Durante anos, fiz o que antigamente chamávamos de copidesque para textos de outros. Nada a ver com revisão ortográfica, para a qual não tenho nenhum preparo. Copidescar é, digamos, dar um trato no texto, para que fique mais organizado, em termos de exposição das ideias, seu encadeamento e fluidez, por exemplo.

Sempre com o cuidado de não cair na tentação de fazer sobressair o seu estilo. Nenhum dos textos era bom, mas alguns se sobressaíam por sua ruindade e me davam bastante trabalho para fazer a coisa parar em pé.

Eram, no entanto, esses piores, os mais curiosos e surpreendentes, exatamente por quebrarem o marasmo dos apenas ruins. Muitas vezes, me divertia, xingando o autor. Ocorre que, mais recentemente, houve uma mudança interessante, principalmente nestes textos piores.

Eles deixaram de ser curiosos por sua absoluta falta de compromisso com padrões de linguagem, e se tornaram apenas ruins, tão ruins como todos os outros ruins. Diante deles, eu não tinha nada para fazer, sem correr o risco de enfiar ali alguma coisa da minha verve.

Fui sincero com meus clientes, dizendo que os textos novos deles estavam corretos e que eu não sentia mais necessidade de interferir. Mostraram-se bem contentes e agradeceram. Claro que eu sabia que eles passaram a se utilizar da inteligência artificial.

Além de indícios evidentes, como um sofisticado uso de ponto e vírgula e travessões, em narrativas de arranjo tão primário, revelou-se também uma característica comum: a mediocridade na forma, que, em geral, tornava desinteressante o conteúdo.

Acho que dá para fazer uma analogia: imagine uma parede no reboco, com suas falhas, irregularidades, espaço por onde se vê um pedaço de tijolo... Sim, é feia, mas é ela, do jeito dela.

Agora, imagine passar nessa parede uma massa corrida, deixando tudo lisinho, naquele branco, opaco, carente de uma tinta. E dar o serviço por terminado.
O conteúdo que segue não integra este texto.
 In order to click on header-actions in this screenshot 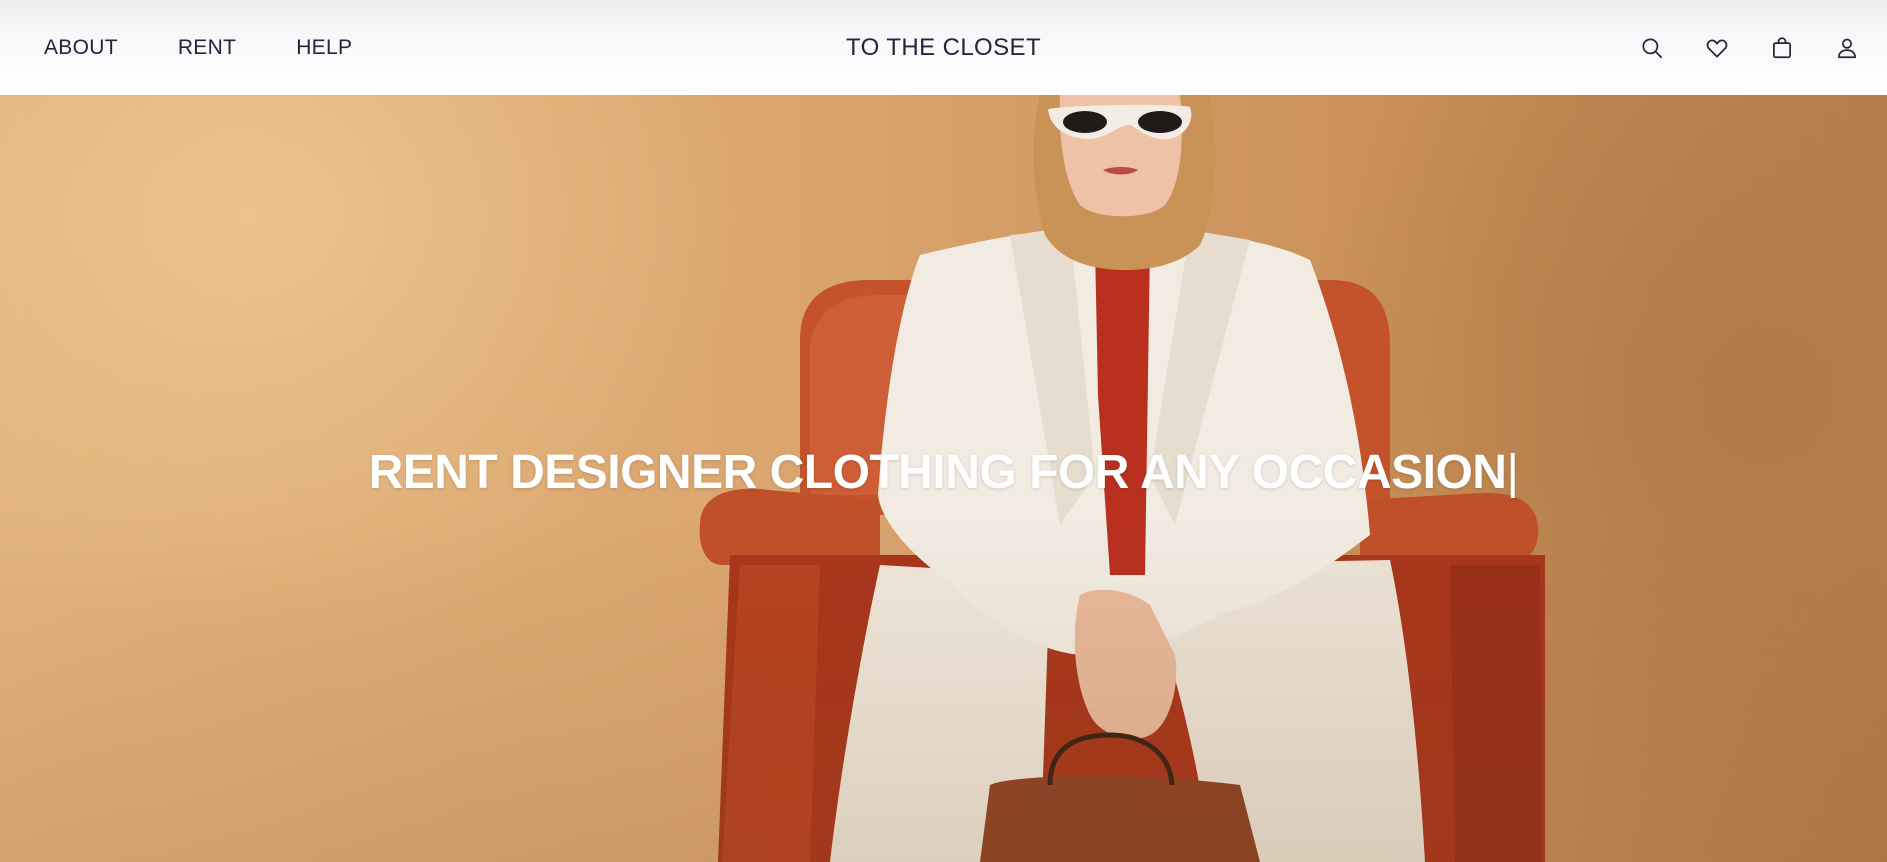, I will do `click(1732, 48)`.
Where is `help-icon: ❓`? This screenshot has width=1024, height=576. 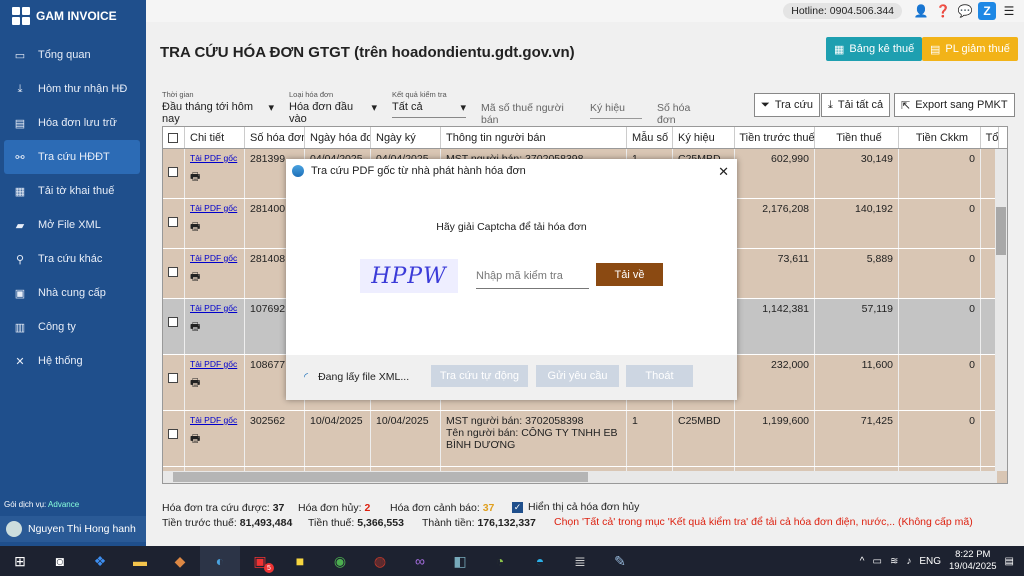
help-icon: ❓ is located at coordinates (943, 11).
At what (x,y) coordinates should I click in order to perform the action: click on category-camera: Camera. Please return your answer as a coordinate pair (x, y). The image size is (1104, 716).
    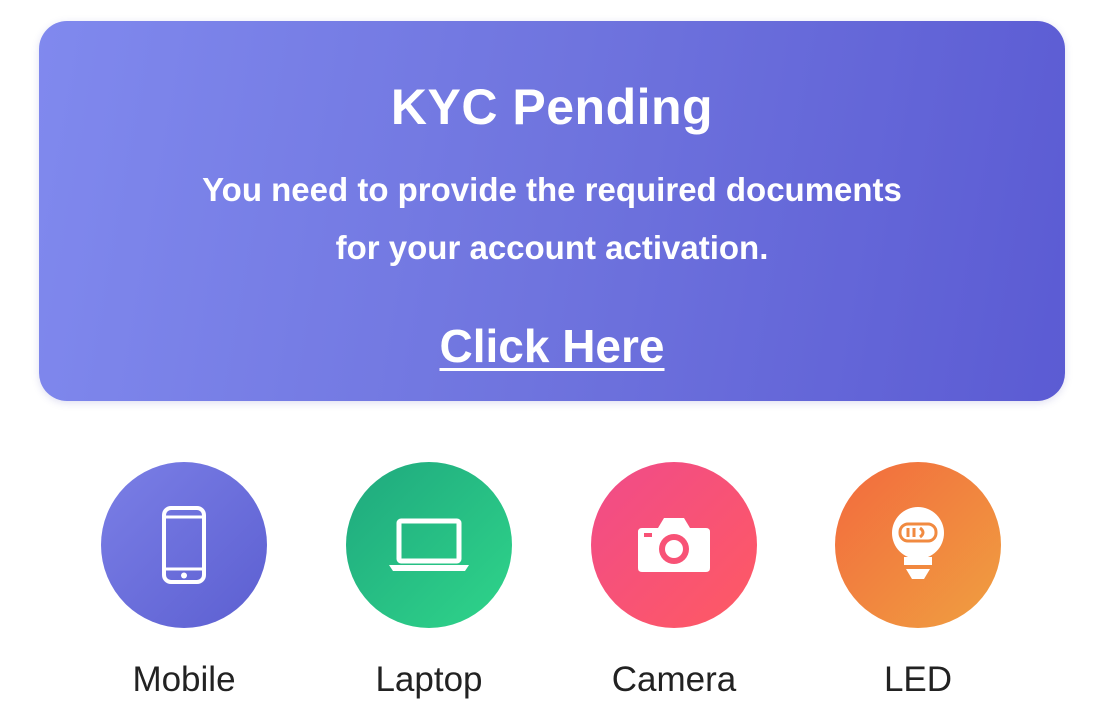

O que quero dizer é que escrever mal também é um jeito de escrever, e que pode, inclusive, caracterizar um estilo. Não faltam escritores que ficaram milionários escrevendo mal.

São, aliás, os mais difíceis de imitar, talvez pelo recurso de uma radical e ingênua espontaneidade. Serão esses, provavelmente, as maiores vítimas da inteligência artificial, se, movidos pela mesma ingenuidade, julgarem apropriado adotar todos os indicativos dela.

Cheguei a essa conclusão depois de selecionar 99 artigos que escrevi nos últimos dez anos e colocá-los para uma avaliação crítica da IA. Foi fundamental fazer isso com todos os textos de uma vez para descobrir a criação, pela ferramenta, de uma outra persona-escritor.

Não era eu, e sequer estou avaliando se seria melhor ou pior do que eu. Quem sabe, para alguns leitores fosse melhor. Mas significaria a morte da personalidade.

Como morreram as personalidades dos meus queridos clientes, que resolveram terceirizar a redação, por se julgarem desqualificados para escrever. Esqueceram que, pior do que a desqualificação para a redação de um texto, é a absoluta nulidade pessoal imposta a esse mesmo texto.